Inside the Operations of the Royal Ransomware Gang

The Royal ransomware gang emerged in September 2022, and was quickly established as a critical threat. The members are believed to be former members of the notorious Conti gang. In May 2023, the Royal ransomware gang was linked to a newly discovered encryptor known as BlackSuit. This finding suggests the group may be rebranding as a result of increased pressure from law enforcement due to the fallout from their attack on Dallas, Texas on May 3rd. However, currently, no rebranding has occurred with the threat group retaining its Royal brand and deploying BlackSuit in limited attacks. An insight into the Royal gang was provided by Red Sense's head of research and development, Yelisey Bohuslavskiy who has tracked the Conti group extensively.

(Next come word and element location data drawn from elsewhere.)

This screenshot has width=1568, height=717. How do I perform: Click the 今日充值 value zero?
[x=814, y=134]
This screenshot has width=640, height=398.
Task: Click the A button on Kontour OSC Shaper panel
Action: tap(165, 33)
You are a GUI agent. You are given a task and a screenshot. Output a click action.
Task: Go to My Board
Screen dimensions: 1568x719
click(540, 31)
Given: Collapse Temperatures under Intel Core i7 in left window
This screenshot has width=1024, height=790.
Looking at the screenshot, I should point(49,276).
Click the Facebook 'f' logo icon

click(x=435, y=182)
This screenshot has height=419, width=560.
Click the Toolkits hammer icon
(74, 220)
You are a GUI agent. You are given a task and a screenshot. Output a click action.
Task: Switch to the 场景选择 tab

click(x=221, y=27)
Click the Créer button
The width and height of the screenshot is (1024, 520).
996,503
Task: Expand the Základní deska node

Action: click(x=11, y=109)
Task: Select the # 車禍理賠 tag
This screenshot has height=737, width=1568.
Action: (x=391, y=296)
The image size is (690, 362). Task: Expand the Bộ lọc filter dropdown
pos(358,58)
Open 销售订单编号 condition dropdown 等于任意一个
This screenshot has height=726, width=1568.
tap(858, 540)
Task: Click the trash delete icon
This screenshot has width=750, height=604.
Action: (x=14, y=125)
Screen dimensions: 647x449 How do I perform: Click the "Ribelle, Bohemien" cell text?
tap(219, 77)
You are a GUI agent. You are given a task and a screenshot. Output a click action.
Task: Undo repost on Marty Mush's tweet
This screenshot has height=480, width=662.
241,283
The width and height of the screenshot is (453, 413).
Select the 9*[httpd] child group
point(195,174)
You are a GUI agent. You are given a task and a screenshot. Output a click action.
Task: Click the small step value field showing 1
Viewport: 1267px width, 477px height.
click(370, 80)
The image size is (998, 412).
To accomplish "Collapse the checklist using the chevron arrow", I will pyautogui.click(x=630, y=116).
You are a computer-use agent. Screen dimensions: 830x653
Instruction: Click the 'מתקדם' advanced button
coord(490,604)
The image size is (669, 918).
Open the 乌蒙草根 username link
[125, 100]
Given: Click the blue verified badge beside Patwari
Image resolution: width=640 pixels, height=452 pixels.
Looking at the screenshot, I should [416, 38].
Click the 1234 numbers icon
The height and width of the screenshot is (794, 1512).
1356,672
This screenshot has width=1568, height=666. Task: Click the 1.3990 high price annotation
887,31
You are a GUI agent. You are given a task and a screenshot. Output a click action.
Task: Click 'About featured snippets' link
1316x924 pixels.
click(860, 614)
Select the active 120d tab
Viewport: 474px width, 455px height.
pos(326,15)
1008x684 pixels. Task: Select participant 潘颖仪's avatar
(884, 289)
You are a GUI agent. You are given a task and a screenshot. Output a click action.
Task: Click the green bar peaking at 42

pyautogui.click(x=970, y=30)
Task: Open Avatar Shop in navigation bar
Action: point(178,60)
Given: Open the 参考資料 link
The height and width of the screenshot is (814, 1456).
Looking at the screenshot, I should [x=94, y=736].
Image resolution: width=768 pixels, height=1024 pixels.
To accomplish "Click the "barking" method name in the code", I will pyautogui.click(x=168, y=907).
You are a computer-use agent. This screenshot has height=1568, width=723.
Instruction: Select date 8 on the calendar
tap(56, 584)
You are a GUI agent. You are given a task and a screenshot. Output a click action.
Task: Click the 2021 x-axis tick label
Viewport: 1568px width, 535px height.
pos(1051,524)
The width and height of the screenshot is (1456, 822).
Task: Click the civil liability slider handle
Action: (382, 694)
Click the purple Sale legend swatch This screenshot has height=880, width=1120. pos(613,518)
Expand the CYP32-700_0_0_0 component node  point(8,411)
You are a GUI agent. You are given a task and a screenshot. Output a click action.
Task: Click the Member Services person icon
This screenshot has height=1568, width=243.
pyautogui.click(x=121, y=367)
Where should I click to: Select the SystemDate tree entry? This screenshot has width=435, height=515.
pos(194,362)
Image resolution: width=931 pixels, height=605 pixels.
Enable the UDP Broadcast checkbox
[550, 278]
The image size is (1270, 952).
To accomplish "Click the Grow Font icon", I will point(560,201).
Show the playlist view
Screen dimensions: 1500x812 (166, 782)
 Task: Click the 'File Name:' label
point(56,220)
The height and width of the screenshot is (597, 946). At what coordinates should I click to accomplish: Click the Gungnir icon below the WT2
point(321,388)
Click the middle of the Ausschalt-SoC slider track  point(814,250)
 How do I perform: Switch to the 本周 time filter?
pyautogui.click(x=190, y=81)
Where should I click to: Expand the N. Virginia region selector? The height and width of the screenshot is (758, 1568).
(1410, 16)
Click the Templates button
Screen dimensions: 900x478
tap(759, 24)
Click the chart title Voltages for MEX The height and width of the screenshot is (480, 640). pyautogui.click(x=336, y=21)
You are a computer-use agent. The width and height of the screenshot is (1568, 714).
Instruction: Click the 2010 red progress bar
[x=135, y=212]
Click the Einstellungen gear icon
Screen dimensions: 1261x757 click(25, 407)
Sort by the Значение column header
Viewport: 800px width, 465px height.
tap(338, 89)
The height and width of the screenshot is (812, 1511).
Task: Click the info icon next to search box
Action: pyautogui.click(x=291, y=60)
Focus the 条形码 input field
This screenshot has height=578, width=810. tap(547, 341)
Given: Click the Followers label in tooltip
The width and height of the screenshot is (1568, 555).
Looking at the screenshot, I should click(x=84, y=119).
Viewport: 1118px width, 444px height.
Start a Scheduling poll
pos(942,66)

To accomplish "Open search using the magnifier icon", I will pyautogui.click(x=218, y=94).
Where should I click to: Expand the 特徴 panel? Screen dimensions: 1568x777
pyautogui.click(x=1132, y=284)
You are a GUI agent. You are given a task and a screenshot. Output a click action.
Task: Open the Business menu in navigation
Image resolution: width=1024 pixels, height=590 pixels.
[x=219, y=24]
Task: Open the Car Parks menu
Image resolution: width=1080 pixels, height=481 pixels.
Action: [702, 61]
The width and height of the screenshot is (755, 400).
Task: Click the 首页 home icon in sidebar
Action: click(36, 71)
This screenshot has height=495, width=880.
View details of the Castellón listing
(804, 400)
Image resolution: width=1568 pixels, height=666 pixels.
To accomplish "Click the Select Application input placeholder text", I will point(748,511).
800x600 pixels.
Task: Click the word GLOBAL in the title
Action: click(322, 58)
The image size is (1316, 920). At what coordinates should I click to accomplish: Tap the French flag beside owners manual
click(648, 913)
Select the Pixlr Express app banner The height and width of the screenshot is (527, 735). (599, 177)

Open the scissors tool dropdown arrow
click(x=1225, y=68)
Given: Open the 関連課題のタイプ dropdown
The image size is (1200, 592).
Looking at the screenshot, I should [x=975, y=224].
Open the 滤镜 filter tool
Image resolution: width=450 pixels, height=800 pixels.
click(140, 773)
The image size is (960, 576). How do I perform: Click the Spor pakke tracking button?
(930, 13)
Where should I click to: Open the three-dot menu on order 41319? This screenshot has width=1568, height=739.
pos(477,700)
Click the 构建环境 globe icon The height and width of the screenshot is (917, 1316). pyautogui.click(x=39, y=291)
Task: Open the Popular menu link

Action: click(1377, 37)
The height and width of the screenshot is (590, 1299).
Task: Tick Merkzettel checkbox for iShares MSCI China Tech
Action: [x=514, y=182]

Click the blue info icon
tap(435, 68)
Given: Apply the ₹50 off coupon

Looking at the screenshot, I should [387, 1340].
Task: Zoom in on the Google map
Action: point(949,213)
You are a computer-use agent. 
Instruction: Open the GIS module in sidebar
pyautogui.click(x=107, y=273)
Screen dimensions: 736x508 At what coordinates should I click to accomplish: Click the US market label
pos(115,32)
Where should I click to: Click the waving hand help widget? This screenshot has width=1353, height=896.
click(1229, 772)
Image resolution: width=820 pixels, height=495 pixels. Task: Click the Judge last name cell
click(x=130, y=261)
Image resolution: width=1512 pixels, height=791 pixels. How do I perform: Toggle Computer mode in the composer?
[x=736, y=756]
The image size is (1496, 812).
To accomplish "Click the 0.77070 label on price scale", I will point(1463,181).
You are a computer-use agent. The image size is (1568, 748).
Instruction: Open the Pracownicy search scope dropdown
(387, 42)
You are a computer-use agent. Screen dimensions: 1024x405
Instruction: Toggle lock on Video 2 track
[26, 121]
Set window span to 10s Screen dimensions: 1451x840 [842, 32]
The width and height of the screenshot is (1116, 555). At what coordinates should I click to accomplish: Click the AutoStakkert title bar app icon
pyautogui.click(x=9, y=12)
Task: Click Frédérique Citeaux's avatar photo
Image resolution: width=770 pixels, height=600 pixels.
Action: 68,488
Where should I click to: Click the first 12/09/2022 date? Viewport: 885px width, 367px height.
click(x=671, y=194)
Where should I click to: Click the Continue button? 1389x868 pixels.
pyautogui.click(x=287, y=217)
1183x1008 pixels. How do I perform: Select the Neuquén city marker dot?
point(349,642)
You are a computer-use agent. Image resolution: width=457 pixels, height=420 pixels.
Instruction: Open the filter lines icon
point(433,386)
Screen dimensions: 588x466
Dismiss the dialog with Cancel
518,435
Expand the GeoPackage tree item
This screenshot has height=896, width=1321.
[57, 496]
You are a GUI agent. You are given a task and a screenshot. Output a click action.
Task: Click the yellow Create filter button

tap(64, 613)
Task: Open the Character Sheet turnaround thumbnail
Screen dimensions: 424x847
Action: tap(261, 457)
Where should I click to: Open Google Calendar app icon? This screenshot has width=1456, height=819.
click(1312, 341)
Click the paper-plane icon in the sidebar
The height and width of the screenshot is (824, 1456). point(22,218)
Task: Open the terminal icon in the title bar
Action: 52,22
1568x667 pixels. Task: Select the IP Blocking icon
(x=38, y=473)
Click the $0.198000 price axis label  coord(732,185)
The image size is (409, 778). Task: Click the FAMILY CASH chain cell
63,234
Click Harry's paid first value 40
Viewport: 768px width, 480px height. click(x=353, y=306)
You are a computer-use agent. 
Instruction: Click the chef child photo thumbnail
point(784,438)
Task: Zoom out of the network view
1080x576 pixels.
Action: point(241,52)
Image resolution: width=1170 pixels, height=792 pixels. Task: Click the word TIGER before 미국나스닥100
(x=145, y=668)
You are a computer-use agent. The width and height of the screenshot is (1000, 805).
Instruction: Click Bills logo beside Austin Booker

"The direct heir of Conti, comprising over 60 pentesters either from Conti's "Old Guard" or recruited from various elite ransomware groups. Operating in small teams of 4-5 individuals, they remain loyal to their leaders: the Admin and Chief Engineer. The group employs #Royal and #BlackSuit lockers, with #Emotet and #IcedID as precursors. They prioritize alternatives to #CobaltStrike, particularly #Sliver, and develop custom precursor loaders." said Bohuslavskiy. When Conti had disbanded it was assessed the group would break down and operate in smaller cells. Bohuslavskiy shares a breakdown of the subgroups within Royal, with groups including Zeon, the Silent Ransom Group, and the BlackBasta conglomerate which comprises of BlackByte and Karakurt. There's potential that a subgroup will launch using the BlackSuit encryptor. The BlackBasta conglomerate is reported to be operating under a tight hierarchical model described as an “authoritarian” model with a “centralized chain of command.” Allied groups were listed which include BlackCat/ALPHV, AvosLocker, HelloKitty, and FiveHands affiliates.